Desfasando el coronavirus

Hace días que quiero escribir algunas ideas sobre el momento que vivimos en España y el mundo, pero resulta complicado filtrar la cantidad de información que circula por medios de comunicación y redes sociales.

Es obligatorio procesarla y buscar fuentes fiables, y el problema es que el respeto por la verdad ha desaparecido por completo. Pero alguna cosa he sacado en limpio, contactando con personas que explican lo que han vivido.

-El Gobierno disponía de toda la información necesaria para prepararse ante la epidemia. Habrá que exigir que responda ante todos los españoles por qué se retrasaron todas las medidas preventivas, confinando a 47 millones de personas cuando el virus ya se había expandido por toda España.

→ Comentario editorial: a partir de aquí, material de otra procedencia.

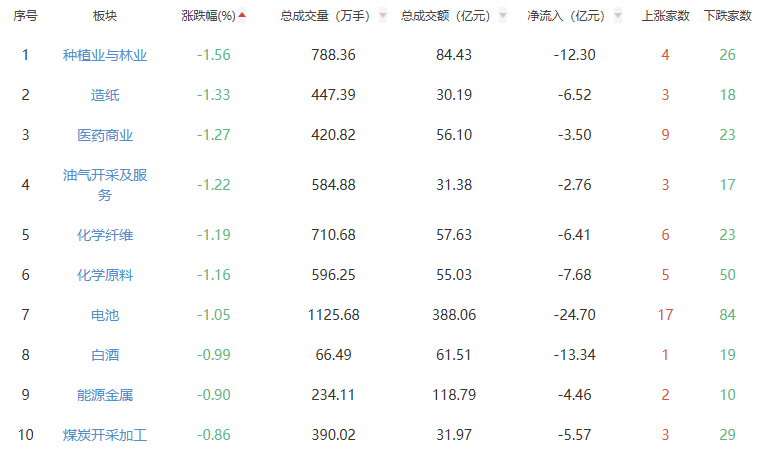Click the 下跌家数 column header
This screenshot has width=759, height=455.
point(727,16)
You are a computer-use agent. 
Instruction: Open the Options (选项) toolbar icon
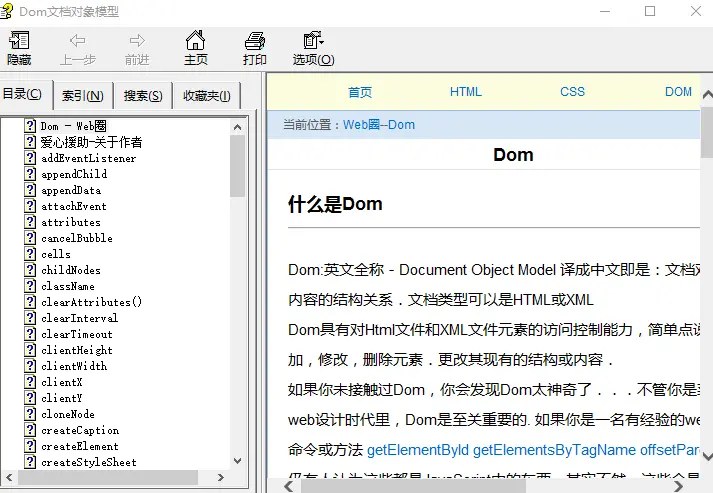[313, 41]
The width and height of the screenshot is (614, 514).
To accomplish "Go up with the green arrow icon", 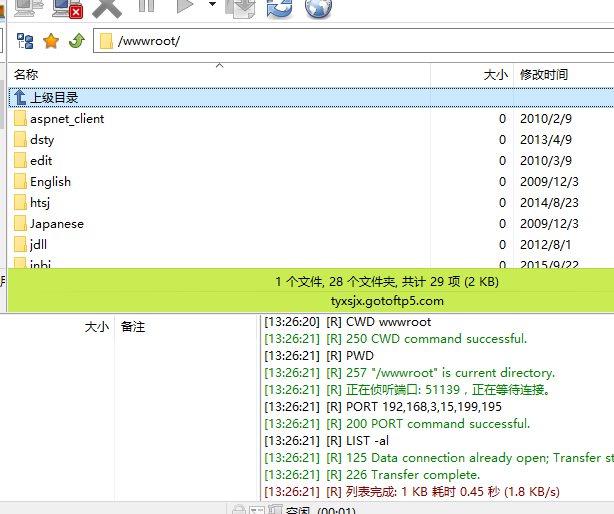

-El sistema sanitario sí se ha colapsado en algunas áreas. Es un hecho. Por mucho que se empeñen en decir que no, a muchos nos consta de primera mano cómo se ha vivido en hospitales y residencias una crisis sin precedentes, que ha obligado a seleccionar pacientes. Se ha dado directrices que impedían, por ejemplo, trasladar a un hospital a ancianos, dejándolos en sus residencias. En los hospitales, los profesionales, en el mejor de los casos, han pasado de un lado a otro de los límites de la ética en el llamado triaje: decidir a quién se le pone el respirador y a quién no.

-Centralizar la gestión de la crisis ha sido un desastre. En estas circunstancias, con un gobierno recién constituido y transferida la sanidad desde hace años, acaparar el poder de decisión en un mando único ha sido temerario. Un ejemplo es el caos en la adquisición de material sanitario. La OMS había advertido de la necesidad de aprovisionarse de desinfectantes, mascarillas, equipos de protección… Y la opacidad del Gobierno en sus explicaciones sobre los lotes de mascarillas inútiles da fe del fracaso de la centralización.

-A pesar de la confusión en la gestión de datos, los cambios en los modos de contabilizar contagiados y fallecidos, parece que España, por desgracia, se lleva el premio en número de fallecidos por habitante. En la entrega de trofeos a la incompetencia no sólo (reivindico la tilde en sólo) deberán estar los gestores del gobierno central: habrá también medallas para los presidentes y consejeros autonómicos, alcaldes y otros implicados en la gestión de la crisis.

Impresiones

-Nos hemos acostumbrado a respirar hondo y relajarnos cuando escuchamos que los fallecidos en un día ya son menos de 200… Bien, ya se ve que nos acostumbramos a todo, porque cada uno de los fallecidos es una persona única, con una familia única. No sirve empaquetar el dato y venderlo como un éxito.

-Parece que médicos e investigadores de todo el mundo van conociendo mejor cómo es y actúa el virus. Además de los avances para el descubrimiento de una vacuna, creo que es especialmente interesante observar de qué modo se afina y mejora el tratamiento de los nuevos pacientes.

-Por desgracia, estamos en manos de una clase política que carece de la capacidad necesaria para gobernar en función del interés público. Creo que, por si alguien albergaba alguna duda, lo que prima en la actuación de los políticos es el interés propio: nos gobiernan con la vista puesta en las encuestas. Hace años que el sistema de partidos han desvirtuado la política y ningún personaje del panorama político actual reúne las condiciones para asumir la responsabilidad de dirigir un país. Para mayor desgracia, no es un fenómeno aislado. Basta con levantar la vista y observar a nuestros vecino para constatarlo.